The treatment of traumatic, neoplastic, and degenerative disorders of the spine has evolved over the last several decades. A significant advance in the treatment of spinal disease has been the use of universal spinal instrumentation (USI). The term universal refers to the applicability of the construct throughout the thoracic and lumbar spine as well as to the variety of configurations with which it may be applied. These systems may be applied to the spine by using a variety of hooks and screws, alone or in combination. Multiple systems are currently available, and each has its own strengths and weaknesses of design. This chapter discusses the history of dorsal fixation techniques and the basic biomechanical principles used during the application of universal instrumentation systems. The techniques of implant insertion and the similarities and differences between several of the most commonly used systems are discussed.

History

Reports of wire and screw fixation of the thoracic and lumbar spine appeared in the medical literature in the late 1800s. In 1891, Hadra1 described a procedure performed in 1887 in which Wilkins attempted fixation of T12-L1 in a neonate by using silver wire. Lange2 contemporaneously described the (unsuccessful) use of nonfixed steel rods for the treatment of spinal deformity. Instrumentation of the thoracic and lumbar spine was restricted to wiring techniques and the occasional use of the facet screw until 1962, when Harrington introduced his spine instrumentation system. This system was the first that allowed for significant correction of spinal deformity and rigid fixation of the diseased spine.3,4

In the early 1970s, Luque5 introduced segmental spinal instrumentation with sublaminar wires. The use of sublaminar wires provided multiple points of fixation, and when combined with closed loops instead of rods, or with the Harrington distraction system, provided significant resistance to flexion, extension, and lateral bending.6 Continued modification of the Luque and Harrington systems through the 1970s laid the groundwork for the introduction of universal instrumentation in the early 1980s.

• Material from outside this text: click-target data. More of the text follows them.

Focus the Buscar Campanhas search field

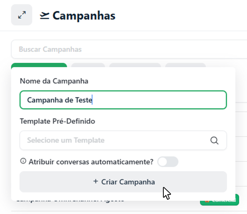pos(129,49)
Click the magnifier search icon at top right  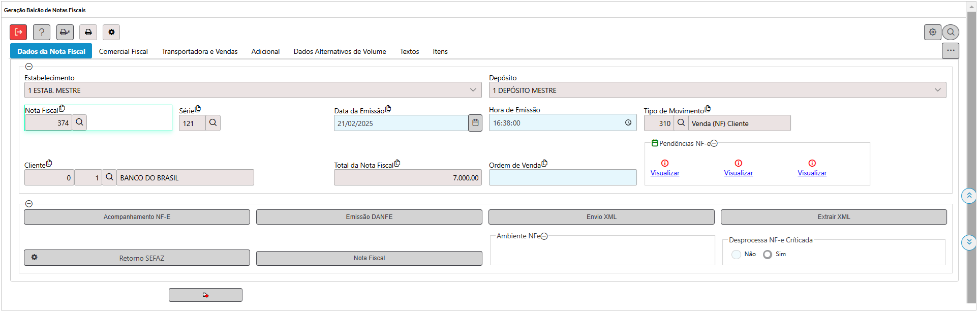point(951,32)
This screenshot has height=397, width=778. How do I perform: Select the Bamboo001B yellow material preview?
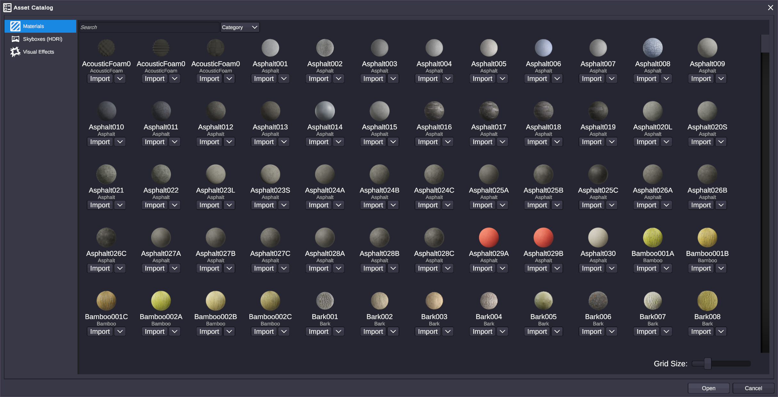tap(707, 237)
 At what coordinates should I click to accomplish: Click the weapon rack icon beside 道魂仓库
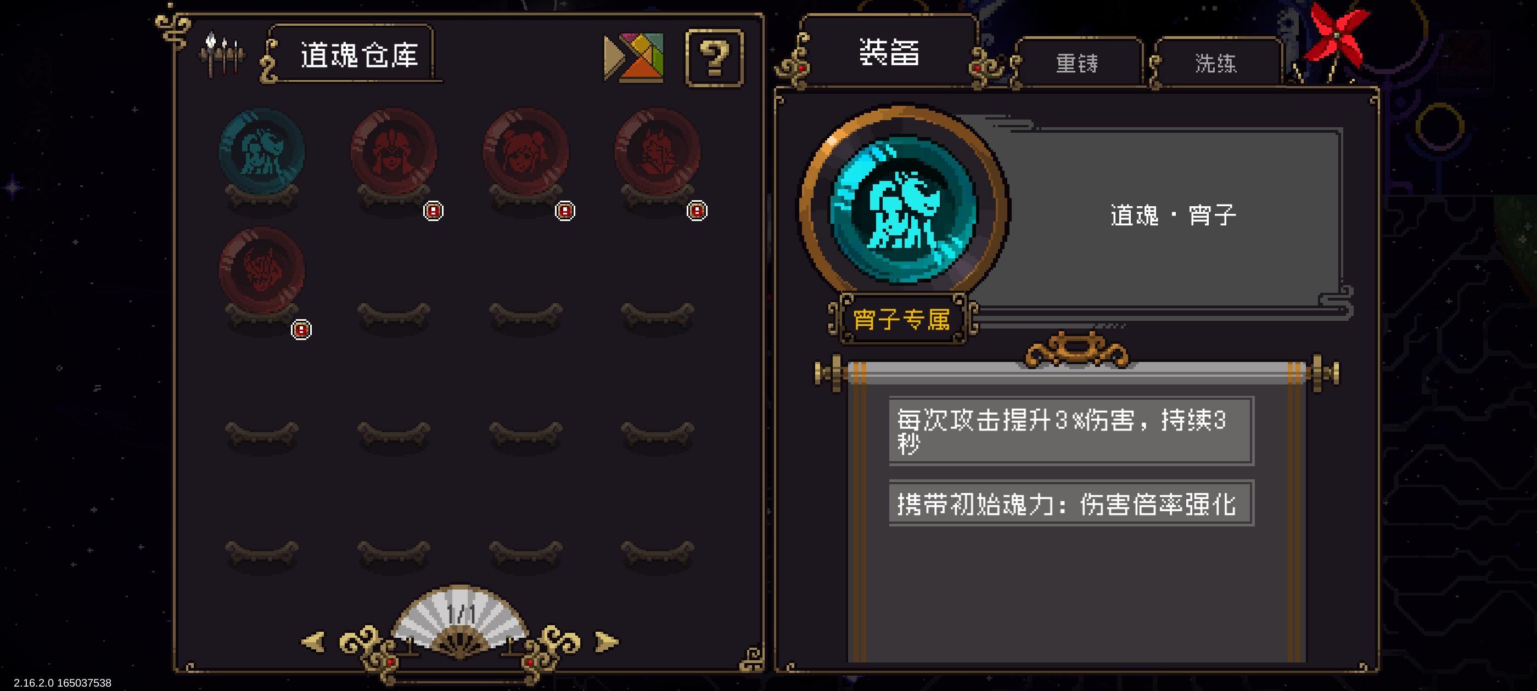(x=222, y=55)
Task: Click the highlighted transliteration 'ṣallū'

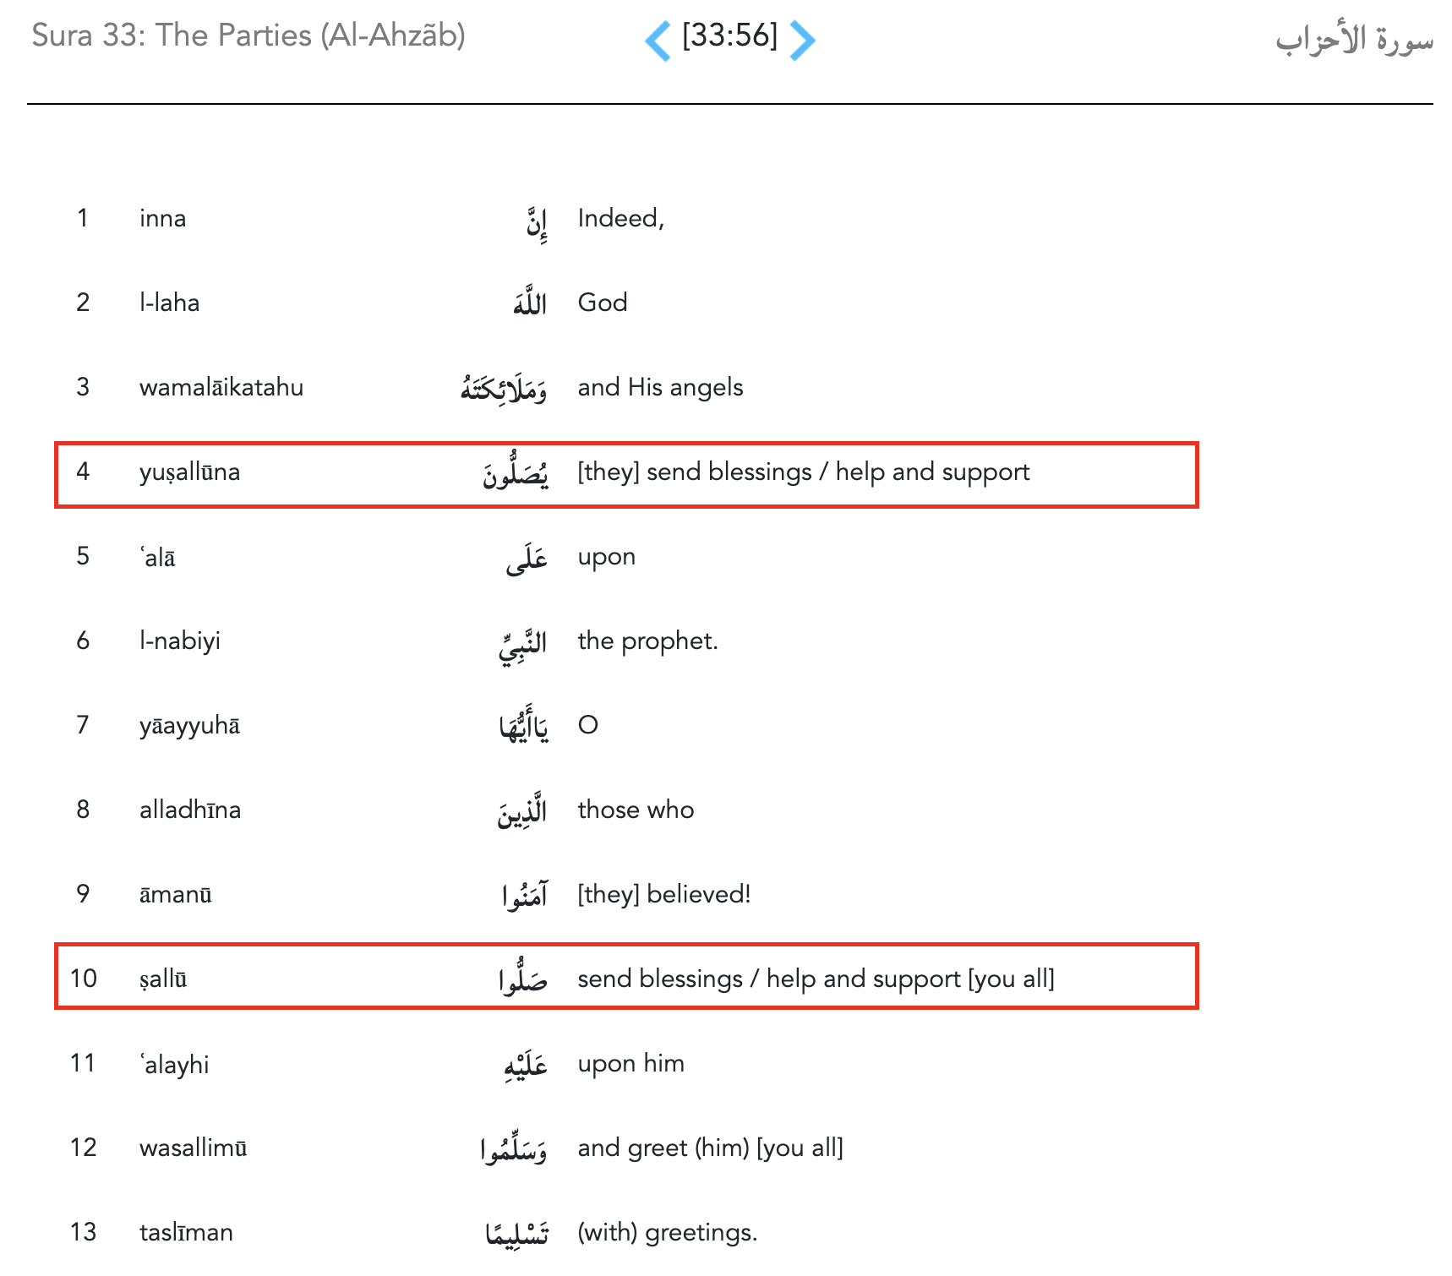Action: pyautogui.click(x=163, y=979)
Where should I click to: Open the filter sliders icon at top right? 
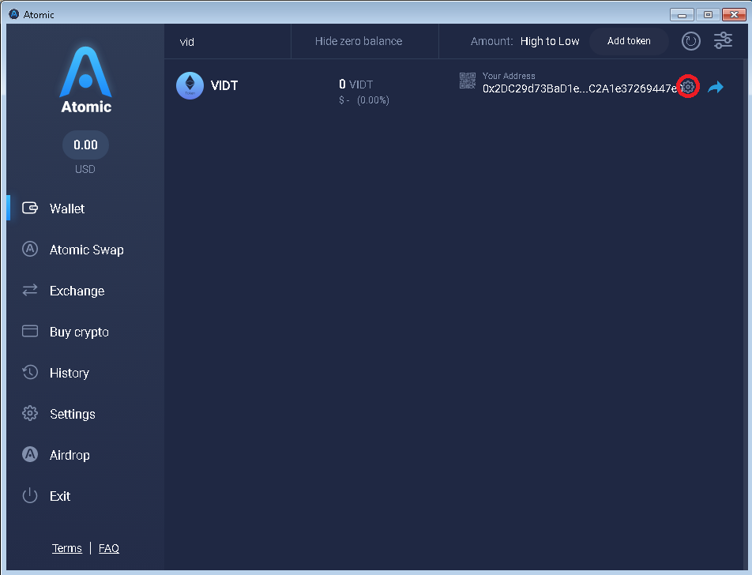[x=723, y=41]
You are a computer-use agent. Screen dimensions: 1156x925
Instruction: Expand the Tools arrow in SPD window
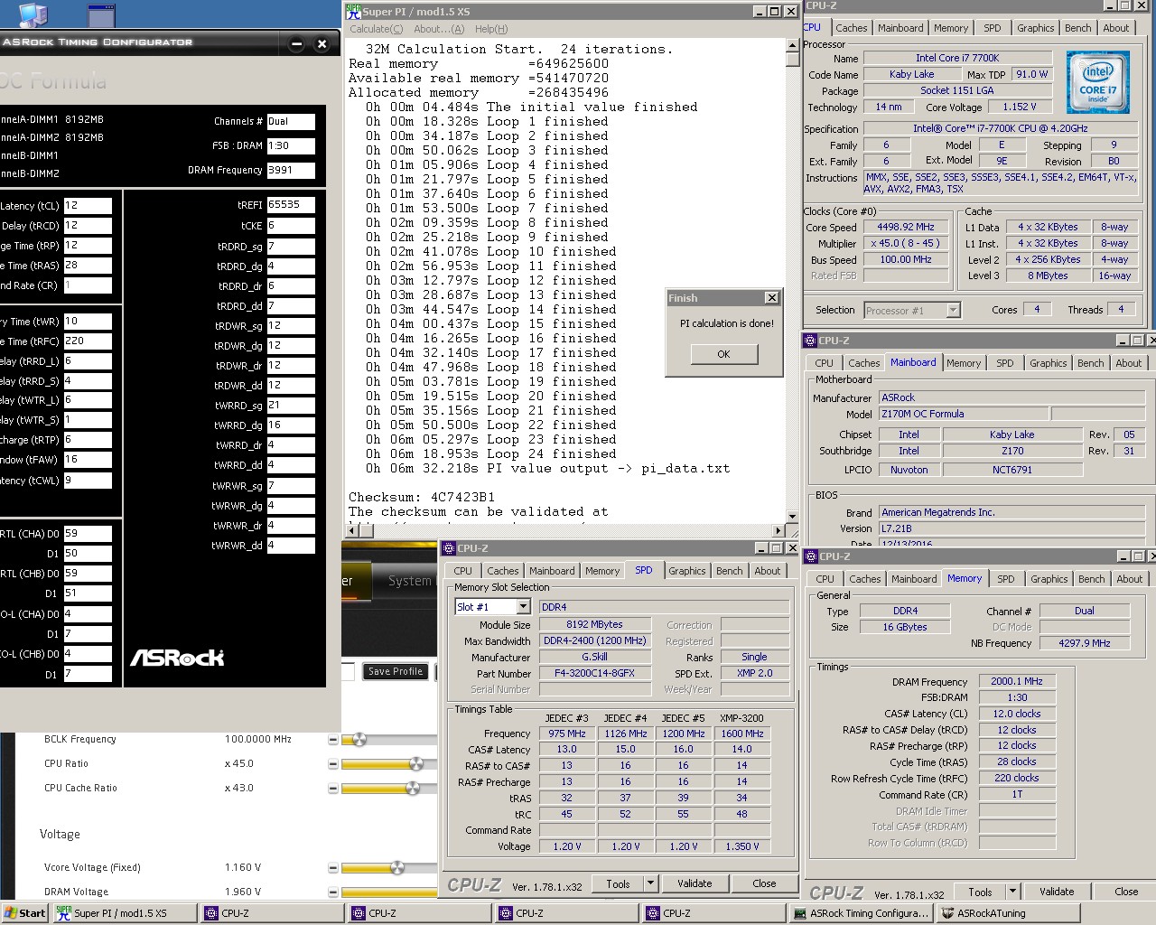click(x=650, y=883)
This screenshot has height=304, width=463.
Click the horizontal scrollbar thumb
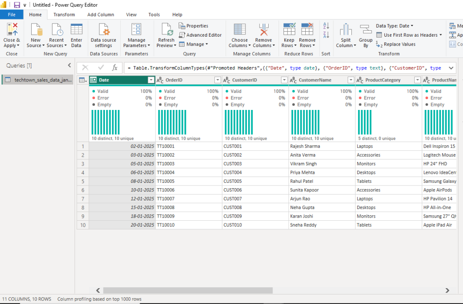pyautogui.click(x=188, y=290)
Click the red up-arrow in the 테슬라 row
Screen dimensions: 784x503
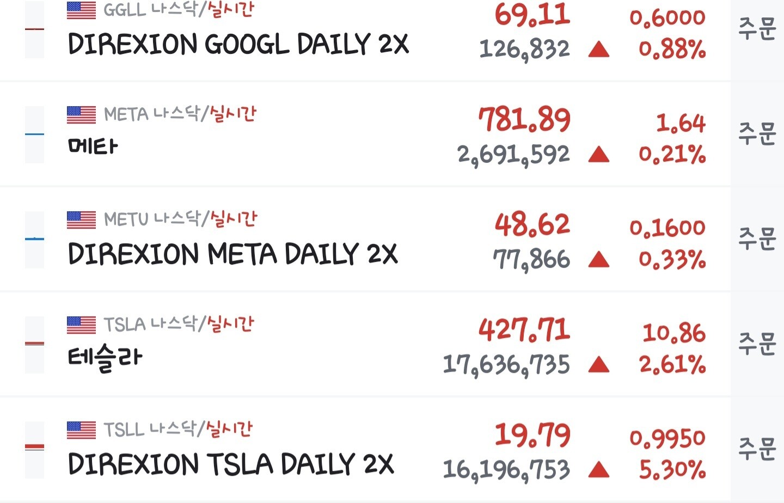(x=599, y=364)
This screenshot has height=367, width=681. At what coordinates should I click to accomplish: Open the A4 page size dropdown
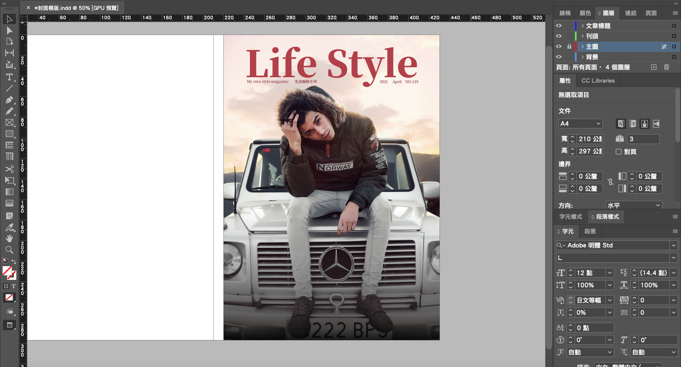[x=580, y=124]
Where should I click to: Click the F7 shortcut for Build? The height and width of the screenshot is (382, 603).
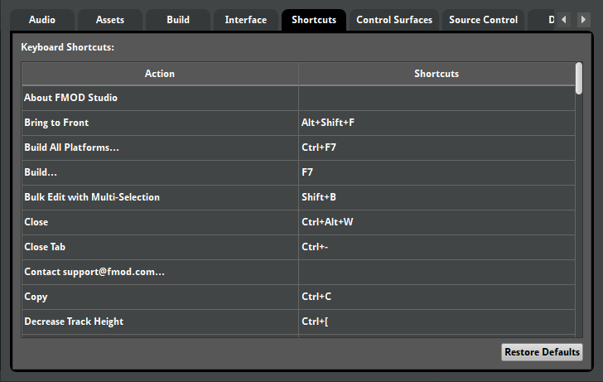(437, 172)
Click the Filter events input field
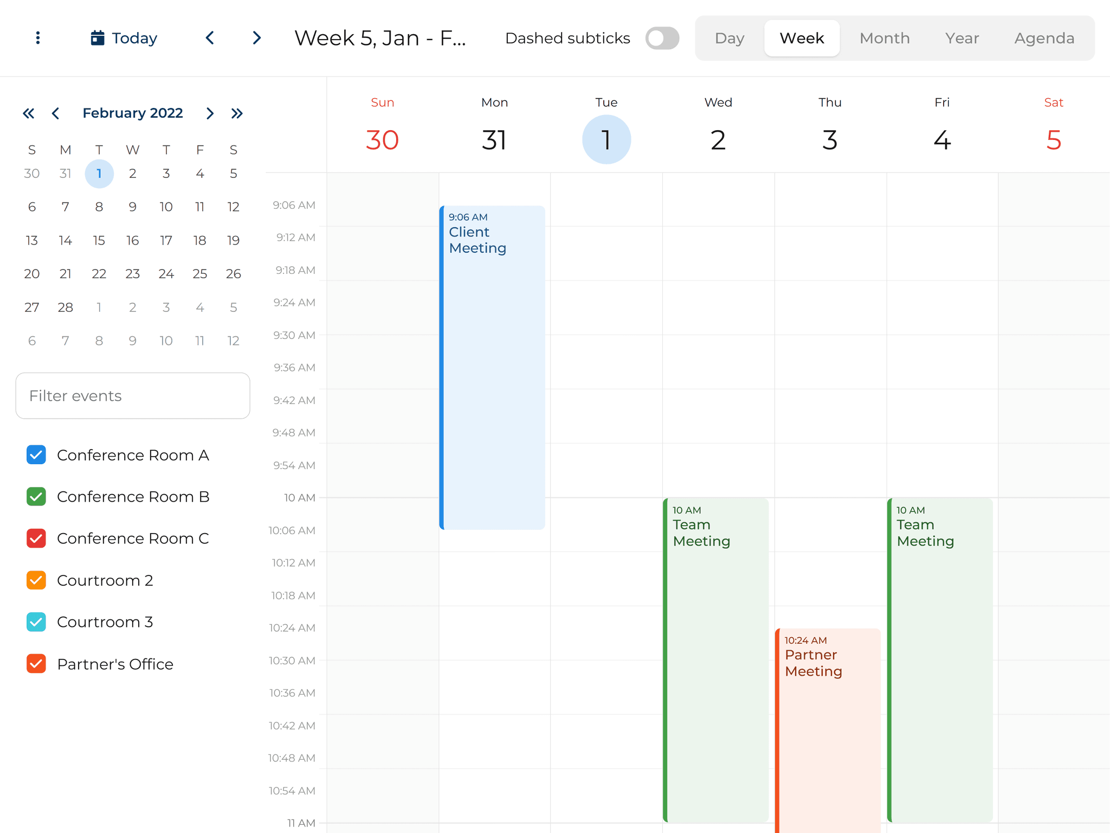Screen dimensions: 1110x833 [x=132, y=396]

Pedicle screw fixation devices were introduced by Roy-Camille7 in the 1980s. These devices use rods, plates, or fixators as longitudinal members. Pedicle screw fixation allows for the creation of rigid constructs. This rigidity has led to the advent of short-segment fixation. Because of the strength and the geometry of the systems, it is possible to allow for greater preservation of segmental motion at adjacent segments. Cotrel et al.8 introduced the first “universal” spine fixation system in the late 1980s. This system used pedicle screws as well as multiple hooks. The latter were specifically designed to engage the pedicle, lamina, or transverse process. This allowed the application of the device throughout the thoracic and lumbar spine. Furthermore, the use of a combination of components allowed for the application of a variety of forces (compression, distraction, three-point bending). This in turn allowed for the efficacious correction of spinal deformities.4,6 Recently the advent of frameless stereotaxic techniques has led to an increased popularity in the use of thoracic pedicle screws. The use of thoracic pedicle screws allows for rigid fixation of the thoracic spine without the need for intracanalicular instrumentation.

Surgical Indications

The indications for thoracic and lumbar dorsal instrumentation are evolving. Zdeblick,9 Mardjetko et al.,10 and others have demonstrated that instrumentation improves the rate of fusion in traumatic and degenerative conditions. In addition to increasing fusion rates, the stabilizing effect of dorsal universal instrumentation allows for earlier mobilization of patients with traumatic or neoplastic spinal instability. Although no benefit regarding neurologic outcome has been demonstrated, the ability to allow patients to ambulate soon after injury or surgery substantially lowers morbidity and allows for a more rapid rehabilitation.11,12 The most common current use for thoracolumbar universal instrumentation systems is in the setting of degenerative lumbosacral instability.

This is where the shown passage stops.